--- AIM OF THE EXERCISE ---
Count the lines below that contain the string "icon", treating uppercase and lowercase as different. Reply with the number only.

--- PROVIDED MATERIAL ---
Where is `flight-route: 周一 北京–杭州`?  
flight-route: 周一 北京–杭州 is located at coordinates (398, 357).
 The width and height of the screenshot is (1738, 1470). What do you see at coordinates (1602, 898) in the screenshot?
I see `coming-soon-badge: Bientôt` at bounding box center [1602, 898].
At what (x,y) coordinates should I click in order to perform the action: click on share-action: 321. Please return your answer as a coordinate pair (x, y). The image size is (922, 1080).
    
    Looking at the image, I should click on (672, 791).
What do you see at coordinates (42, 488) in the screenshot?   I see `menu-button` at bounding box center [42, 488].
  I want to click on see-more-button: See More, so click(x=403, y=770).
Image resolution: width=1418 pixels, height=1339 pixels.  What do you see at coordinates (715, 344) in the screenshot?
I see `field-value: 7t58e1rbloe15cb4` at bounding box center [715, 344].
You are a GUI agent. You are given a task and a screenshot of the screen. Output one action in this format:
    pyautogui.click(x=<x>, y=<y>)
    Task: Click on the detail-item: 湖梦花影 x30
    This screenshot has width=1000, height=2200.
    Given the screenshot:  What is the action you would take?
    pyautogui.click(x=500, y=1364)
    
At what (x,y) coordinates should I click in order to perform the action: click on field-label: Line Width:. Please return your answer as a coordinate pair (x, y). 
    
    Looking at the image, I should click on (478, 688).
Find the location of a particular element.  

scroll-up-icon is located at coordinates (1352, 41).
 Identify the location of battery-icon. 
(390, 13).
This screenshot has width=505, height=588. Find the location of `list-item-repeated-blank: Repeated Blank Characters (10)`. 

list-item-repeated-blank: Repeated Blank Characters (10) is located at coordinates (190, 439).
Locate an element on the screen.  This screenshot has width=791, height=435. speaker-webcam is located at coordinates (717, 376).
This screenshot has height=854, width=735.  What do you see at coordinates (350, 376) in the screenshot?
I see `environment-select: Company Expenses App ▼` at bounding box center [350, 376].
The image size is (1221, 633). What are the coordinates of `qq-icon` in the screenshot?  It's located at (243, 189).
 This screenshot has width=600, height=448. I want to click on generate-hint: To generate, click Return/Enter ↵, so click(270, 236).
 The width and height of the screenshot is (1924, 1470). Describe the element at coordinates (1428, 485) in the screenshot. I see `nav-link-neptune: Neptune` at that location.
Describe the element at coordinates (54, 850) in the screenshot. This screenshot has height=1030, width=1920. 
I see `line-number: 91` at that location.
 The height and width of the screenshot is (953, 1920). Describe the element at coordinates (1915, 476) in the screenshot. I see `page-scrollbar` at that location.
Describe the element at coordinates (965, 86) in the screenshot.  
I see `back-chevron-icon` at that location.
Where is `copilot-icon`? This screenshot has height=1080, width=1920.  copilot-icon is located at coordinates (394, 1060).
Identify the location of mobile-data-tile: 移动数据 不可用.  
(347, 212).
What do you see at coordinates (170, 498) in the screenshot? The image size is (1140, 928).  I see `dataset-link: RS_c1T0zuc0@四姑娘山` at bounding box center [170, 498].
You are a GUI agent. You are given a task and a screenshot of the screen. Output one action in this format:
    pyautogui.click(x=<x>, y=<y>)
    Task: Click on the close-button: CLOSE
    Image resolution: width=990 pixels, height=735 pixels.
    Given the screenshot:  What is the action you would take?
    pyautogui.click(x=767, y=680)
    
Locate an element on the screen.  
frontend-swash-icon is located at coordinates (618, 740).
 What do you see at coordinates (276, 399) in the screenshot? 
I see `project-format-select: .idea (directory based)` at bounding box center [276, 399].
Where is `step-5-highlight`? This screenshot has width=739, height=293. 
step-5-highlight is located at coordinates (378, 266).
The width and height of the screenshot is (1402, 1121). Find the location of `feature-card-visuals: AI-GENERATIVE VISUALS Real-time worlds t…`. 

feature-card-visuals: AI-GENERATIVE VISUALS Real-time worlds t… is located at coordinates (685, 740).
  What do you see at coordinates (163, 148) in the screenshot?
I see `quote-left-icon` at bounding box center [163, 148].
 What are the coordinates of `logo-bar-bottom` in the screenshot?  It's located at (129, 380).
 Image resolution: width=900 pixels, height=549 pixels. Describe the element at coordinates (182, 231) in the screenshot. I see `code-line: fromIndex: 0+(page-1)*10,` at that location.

--- TASK RESULT ---
7